They waited near the place where the original grave had been disturbed. After a few swooping attacks, the familiar seemed to have vanished.

“This is bad,” Dean whispered. “It got rid of three of the guys from the dig already, who’s left?”

“Don’t know,” Sam shifted, keeping his eyes on the sky. “How is it even here? I thought familiars couldn’t live when the witch died.”

“Well, first the Judge settled her, then we burned what was left, what the hell else is there?” Dean paused. “Wait, wasn’t she hung?”

“Yeah, on a sycamore tree.”

“Where? Where’s the damn tree?”

“Uhn . . .”

“Ssstah!” hissed a cat. “Errrrow”

Something shrieked like a crow and a tangle of cat and whatever fell out of the branches above them. The brothers dove aside, Sam slamming into the tree. “Dean! This is a sycamore!”
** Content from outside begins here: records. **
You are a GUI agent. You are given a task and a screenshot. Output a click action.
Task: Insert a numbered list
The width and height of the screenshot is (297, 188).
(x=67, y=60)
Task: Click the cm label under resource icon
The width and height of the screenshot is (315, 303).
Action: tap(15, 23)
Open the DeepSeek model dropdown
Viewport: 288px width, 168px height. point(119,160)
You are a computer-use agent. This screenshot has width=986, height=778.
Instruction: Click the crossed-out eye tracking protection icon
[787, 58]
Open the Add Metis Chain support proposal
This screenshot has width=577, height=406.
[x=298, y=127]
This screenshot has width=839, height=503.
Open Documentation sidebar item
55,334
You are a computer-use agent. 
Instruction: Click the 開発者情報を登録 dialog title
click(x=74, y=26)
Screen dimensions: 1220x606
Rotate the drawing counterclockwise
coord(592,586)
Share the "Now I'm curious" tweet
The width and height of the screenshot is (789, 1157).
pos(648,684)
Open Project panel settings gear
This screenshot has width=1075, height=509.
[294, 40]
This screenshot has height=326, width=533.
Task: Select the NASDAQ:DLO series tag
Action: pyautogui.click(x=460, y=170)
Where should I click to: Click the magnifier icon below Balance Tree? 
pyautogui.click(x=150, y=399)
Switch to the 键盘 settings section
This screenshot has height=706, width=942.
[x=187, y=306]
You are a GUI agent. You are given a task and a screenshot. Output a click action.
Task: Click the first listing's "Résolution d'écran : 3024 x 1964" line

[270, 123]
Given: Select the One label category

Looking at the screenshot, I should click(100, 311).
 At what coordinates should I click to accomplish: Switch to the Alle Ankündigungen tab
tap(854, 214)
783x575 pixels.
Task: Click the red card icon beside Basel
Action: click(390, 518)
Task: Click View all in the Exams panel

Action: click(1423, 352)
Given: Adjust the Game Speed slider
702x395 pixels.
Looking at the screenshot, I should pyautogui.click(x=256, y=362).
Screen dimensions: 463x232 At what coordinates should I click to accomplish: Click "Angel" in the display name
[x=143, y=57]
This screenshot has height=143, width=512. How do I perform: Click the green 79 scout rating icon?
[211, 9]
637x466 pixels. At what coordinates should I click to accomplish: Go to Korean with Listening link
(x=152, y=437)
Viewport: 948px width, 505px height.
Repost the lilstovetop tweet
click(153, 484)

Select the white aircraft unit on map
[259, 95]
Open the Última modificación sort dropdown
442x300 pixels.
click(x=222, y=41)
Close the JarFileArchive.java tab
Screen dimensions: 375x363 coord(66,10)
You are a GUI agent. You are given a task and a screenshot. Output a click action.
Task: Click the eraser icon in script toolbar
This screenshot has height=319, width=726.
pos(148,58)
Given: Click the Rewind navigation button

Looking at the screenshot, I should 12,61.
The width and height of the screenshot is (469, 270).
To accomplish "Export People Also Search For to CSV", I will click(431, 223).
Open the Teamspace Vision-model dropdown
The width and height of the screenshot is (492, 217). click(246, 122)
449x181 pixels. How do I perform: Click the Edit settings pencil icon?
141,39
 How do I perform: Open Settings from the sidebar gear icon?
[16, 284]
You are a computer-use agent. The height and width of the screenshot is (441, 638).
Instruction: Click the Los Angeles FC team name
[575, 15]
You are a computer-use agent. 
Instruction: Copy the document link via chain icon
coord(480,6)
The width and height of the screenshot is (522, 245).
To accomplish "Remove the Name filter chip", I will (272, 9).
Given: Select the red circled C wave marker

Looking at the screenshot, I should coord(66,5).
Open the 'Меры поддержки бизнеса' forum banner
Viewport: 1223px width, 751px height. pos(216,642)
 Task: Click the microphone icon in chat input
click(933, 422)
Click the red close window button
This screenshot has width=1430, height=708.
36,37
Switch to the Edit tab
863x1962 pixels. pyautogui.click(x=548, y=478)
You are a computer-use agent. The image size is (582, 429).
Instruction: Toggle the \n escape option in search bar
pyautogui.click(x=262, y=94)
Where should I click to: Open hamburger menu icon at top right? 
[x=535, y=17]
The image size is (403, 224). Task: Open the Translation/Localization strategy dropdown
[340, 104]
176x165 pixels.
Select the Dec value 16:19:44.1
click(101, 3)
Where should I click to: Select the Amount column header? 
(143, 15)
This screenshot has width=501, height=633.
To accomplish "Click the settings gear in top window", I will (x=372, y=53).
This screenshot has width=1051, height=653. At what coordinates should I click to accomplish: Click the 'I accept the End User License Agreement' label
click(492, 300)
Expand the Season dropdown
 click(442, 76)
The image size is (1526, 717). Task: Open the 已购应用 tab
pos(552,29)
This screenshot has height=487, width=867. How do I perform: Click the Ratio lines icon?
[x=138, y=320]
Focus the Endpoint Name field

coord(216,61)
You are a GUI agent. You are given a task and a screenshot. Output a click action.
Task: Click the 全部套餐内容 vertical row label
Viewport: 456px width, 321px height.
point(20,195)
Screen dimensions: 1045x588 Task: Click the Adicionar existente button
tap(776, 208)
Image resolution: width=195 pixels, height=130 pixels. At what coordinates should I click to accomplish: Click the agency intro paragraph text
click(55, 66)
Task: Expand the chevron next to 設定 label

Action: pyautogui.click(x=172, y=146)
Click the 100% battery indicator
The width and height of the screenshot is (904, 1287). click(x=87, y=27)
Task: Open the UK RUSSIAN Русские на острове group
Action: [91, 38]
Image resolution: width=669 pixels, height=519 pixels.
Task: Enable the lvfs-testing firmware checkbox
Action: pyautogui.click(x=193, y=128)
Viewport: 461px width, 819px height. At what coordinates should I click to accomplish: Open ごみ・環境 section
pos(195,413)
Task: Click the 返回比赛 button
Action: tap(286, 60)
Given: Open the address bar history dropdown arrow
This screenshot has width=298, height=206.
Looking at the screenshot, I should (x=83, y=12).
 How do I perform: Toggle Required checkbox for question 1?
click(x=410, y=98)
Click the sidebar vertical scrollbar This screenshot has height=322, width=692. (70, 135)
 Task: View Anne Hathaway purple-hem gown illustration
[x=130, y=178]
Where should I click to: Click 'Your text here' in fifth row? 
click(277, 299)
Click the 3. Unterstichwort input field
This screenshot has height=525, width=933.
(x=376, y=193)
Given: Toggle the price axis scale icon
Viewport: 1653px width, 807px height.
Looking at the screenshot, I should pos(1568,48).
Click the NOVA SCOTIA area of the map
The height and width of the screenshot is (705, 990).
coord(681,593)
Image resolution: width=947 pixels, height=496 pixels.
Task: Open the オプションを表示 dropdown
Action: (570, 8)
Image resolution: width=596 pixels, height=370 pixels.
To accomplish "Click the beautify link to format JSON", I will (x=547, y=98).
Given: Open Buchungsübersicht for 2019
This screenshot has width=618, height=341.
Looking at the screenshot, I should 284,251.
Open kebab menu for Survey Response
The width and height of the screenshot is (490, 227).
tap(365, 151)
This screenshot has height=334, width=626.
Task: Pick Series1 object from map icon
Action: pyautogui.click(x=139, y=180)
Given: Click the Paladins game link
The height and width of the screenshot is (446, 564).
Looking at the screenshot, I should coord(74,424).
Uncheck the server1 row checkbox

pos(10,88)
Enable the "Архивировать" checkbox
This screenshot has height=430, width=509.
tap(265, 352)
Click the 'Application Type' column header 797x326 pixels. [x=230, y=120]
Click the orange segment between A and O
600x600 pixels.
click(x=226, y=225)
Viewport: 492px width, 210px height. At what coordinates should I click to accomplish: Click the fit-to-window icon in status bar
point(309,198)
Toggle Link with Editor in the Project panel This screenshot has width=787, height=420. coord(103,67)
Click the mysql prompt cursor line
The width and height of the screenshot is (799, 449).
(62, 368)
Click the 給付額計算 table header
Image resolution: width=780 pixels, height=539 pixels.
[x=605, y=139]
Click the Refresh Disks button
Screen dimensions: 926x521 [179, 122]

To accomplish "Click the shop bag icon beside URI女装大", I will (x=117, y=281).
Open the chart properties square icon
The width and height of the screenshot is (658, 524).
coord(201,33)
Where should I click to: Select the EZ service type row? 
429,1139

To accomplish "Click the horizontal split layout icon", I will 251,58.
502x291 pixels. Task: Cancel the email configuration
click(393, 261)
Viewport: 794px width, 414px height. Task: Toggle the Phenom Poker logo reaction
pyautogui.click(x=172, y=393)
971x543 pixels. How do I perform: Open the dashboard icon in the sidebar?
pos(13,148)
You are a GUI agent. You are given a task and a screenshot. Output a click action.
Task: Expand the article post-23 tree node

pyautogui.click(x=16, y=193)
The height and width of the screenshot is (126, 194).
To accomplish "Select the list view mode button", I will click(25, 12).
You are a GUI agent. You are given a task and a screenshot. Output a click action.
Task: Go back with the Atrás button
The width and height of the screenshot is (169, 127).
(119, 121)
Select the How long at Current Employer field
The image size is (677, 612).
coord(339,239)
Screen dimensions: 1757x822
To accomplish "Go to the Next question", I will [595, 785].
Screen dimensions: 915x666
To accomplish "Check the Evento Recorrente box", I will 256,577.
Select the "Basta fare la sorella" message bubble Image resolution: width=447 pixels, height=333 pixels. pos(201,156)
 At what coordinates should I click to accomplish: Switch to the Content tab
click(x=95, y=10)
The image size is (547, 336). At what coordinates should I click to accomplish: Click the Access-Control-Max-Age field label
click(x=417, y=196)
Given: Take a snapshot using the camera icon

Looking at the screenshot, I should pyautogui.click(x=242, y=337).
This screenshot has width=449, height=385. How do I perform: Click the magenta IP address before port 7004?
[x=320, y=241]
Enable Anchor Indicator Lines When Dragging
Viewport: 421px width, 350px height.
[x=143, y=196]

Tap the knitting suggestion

“Great! I’ll get the chainsaws!”

The familiar flapped in one direction and the cat fled in another.

They had to leave the area in a hurry. The sycamore fell at the wrong angle and wiped out a large section of the cemetery wall and while they saw it land on the familiar, the truck and the bulldozer weren’t what they had planned on.

Sam insisted on stopping and telling the Merriweather sisters what happened. Agnes asked a lot of questions while Agatha made meticulous notes. Dragon sat on a shelf and watched everything intently.

“I still don’t like cats,” Dean muttered as they left.

A lean dark body raced across the road. Dean slammed on the brakes and the Impala swerved into the ditch.

They were forced to stay in East Bumfuck until Virgil could get a new wheel. Miss Louisa was feeling better so at least there was pie. Everywhere they went, Dean swore he spotted at least one black cat a day. Sam thought he was seeing things.
*******

Epilogue:

Dragon sat on the steps of the library, purring to himself. A sharp-featured blond man sat next to him, petting him and rubbing between his shoulder blades just so.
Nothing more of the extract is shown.